**GIVEN TASK 1**
Rewrite the paragraph of the Israel travel passage that begins "Alluring and inimitable" in a shorter form, keeping its main facts.
**GIVEN TASK 2**
Answer these questions using the Israel travel passage:
(a) On which sea is Israel located?
(b) Which city does the passage call a modern seaside city?
(c) Which countries border Israel?
**GIVEN TASK 3**
Print the part of the Israel travel passage that opens with the words containing "Alluring and inimitable, Israel" and closes with "visiting this country.", word for word.

**PROVIDED TEXT**

Alluring and inimitable, Israel is one of those destinations that stirs up a myriad of contemplations when visiting. Located on the Mediterranean Sea and bordered by Lebanon, Syria, Jordan, and Egypt, this Middle Eastern country is known as the biblical Holy Land by Jews, Muslims, and Christians. For such a small country, there is much to see and do here, even if you’re more of a history buff than a religious devotee. From the incredibly diverse topography to the chronicles embedded in the streets of Jerusalem, to the modern seaside city of Tel Aviv, and to the ethereal tranquility of the Dead Sea, Israel has a way of engaging wanderers who seek depth in their travels. Keep reading to learn about the top things to experience while visiting this country.

**DATA SEGMENT**

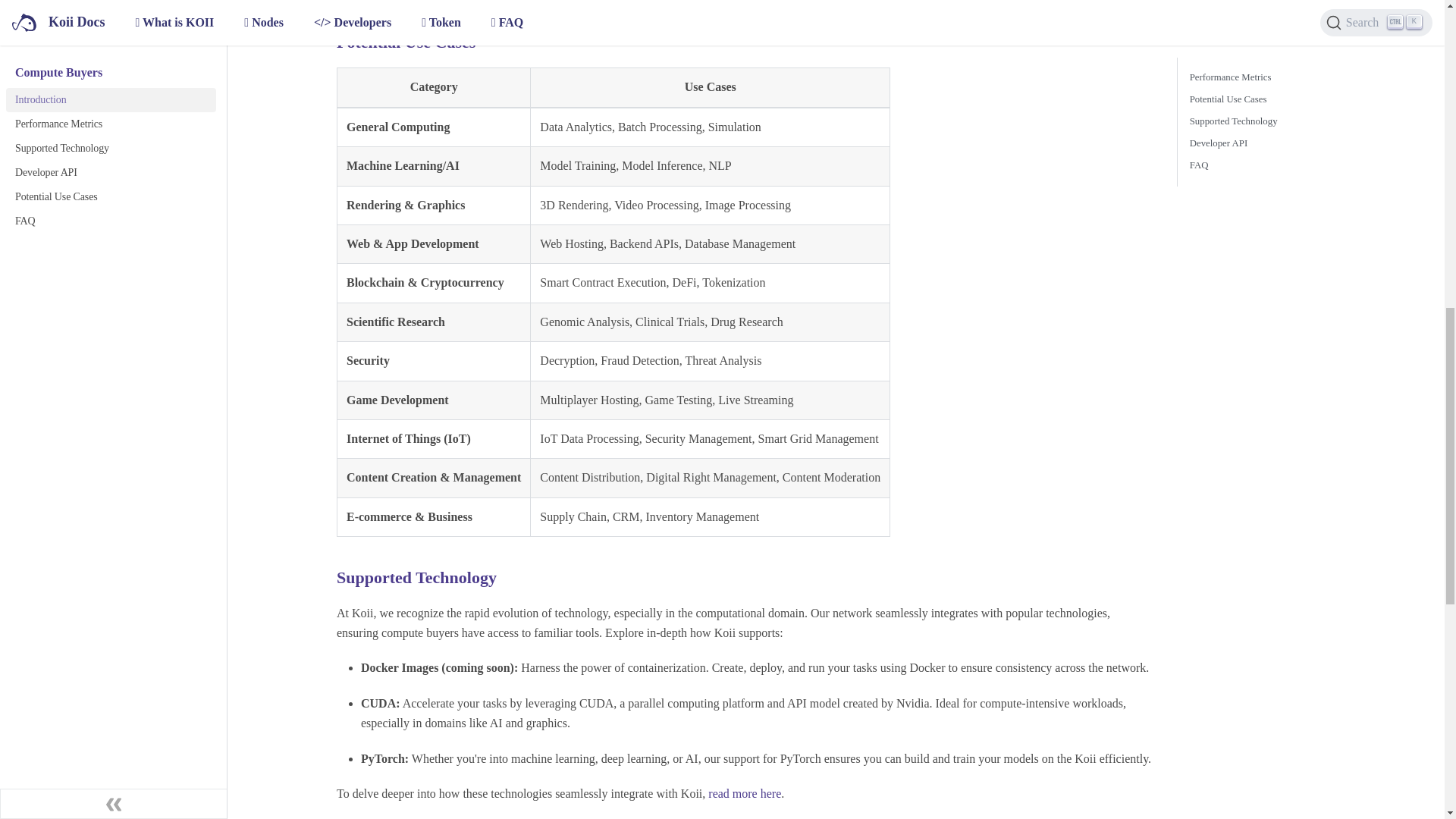
read more here (743, 793)
Given the description of an element on the screen output the (x, y) to click on. 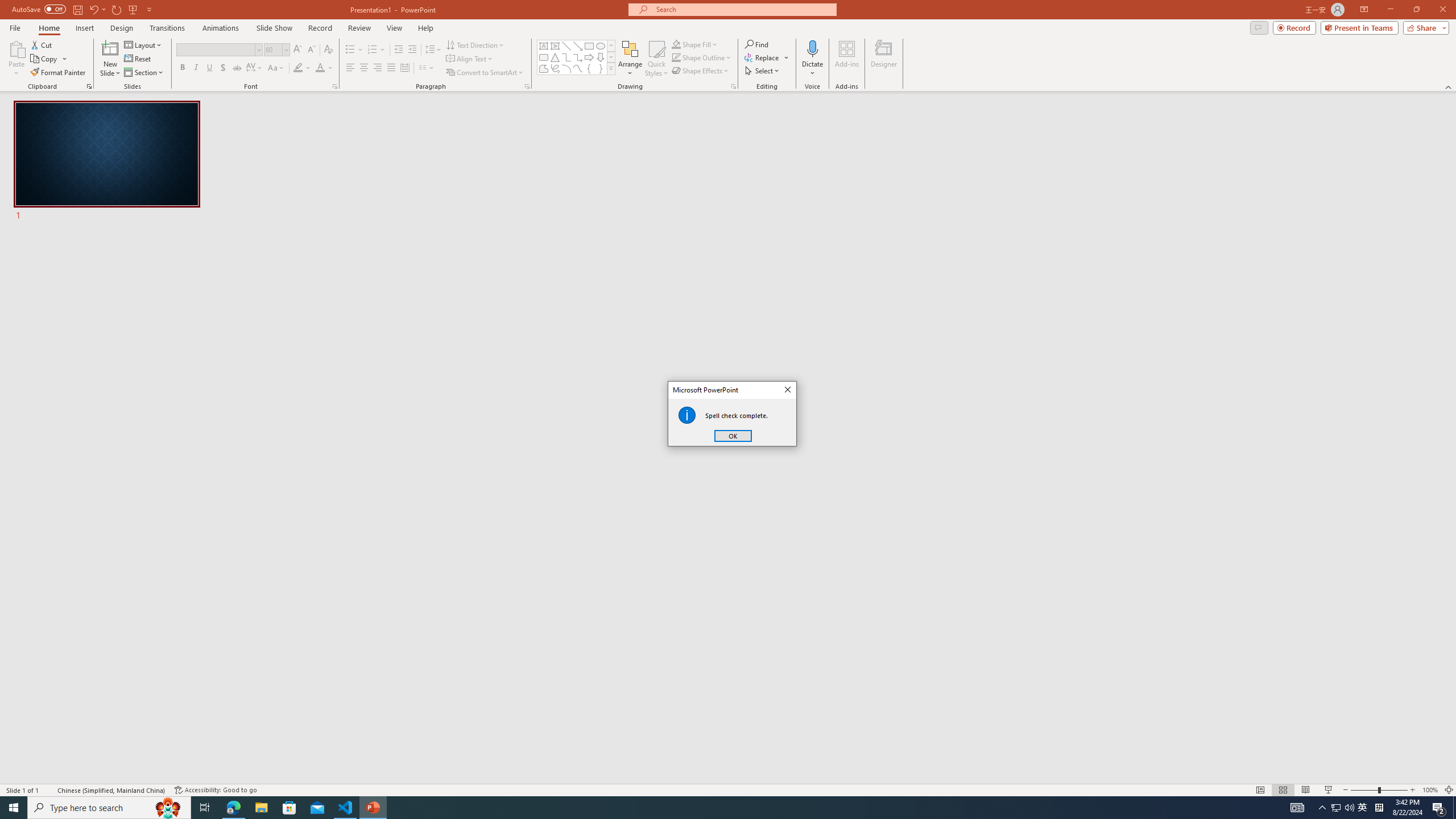
Accessibility Checker Accessibility: Good to go (216, 790)
Given the description of an element on the screen output the (x, y) to click on. 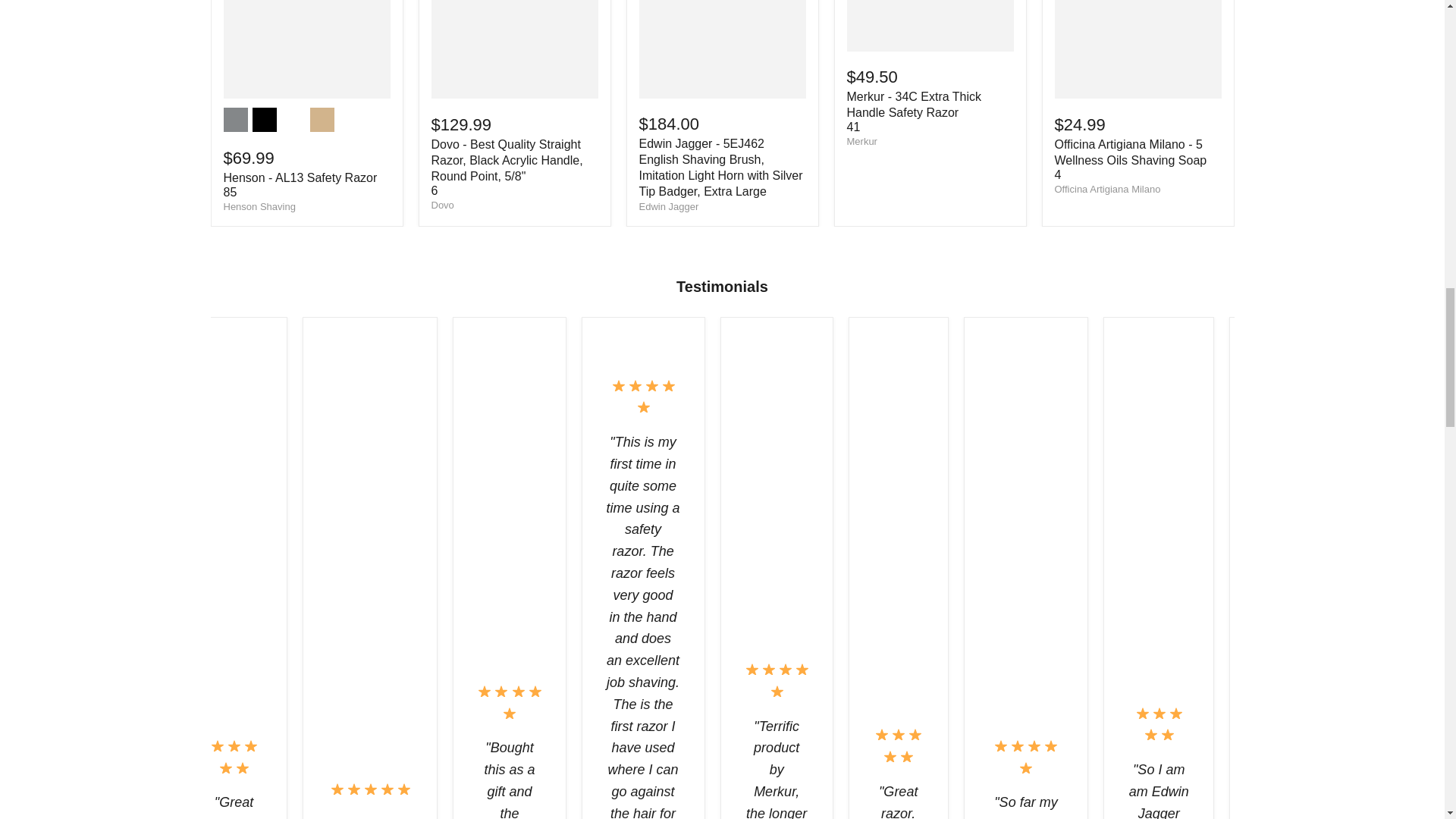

**WORKED ANSWER 1**
Israel is a small Middle Eastern country on the Mediterranean Sea, bordered by Lebanon, Syria, Jordan, and Egypt. Jews, Muslims, and Christians know it as the biblical Holy Land. It offers plenty to see and do, even for history buffs who aren't religious devotees. Highlights include its varied topography, the history in Jerusalem's streets, the modern seaside city of Tel Aviv, and the calm of the Dead Sea.

**WORKED ANSWER 2**
(a) The Mediterranean Sea.
(b) Tel Aviv.
(c) Lebanon, Syria, Jordan, and Egypt.

**WORKED ANSWER 3**
Alluring and inimitable, Israel is one of those destinations that stirs up a myriad of contemplations when visiting. Located on the Mediterranean Sea and bordered by Lebanon, Syria, Jordan, and Egypt, this Middle Eastern country is known as the biblical Holy Land by Jews, Muslims, and Christians. For such a small country, there is much to see and do here, even if you’re more of a history buff than a religious devotee. From the incredibly diverse topography to the chronicles embedded in the streets of Jerusalem, to the modern seaside city of Tel Aviv, and to the ethereal tranquility of the Dead Sea, Israel has a way of engaging wanderers who seek depth in their travels. Keep reading to learn about the top things to experience while visiting this country.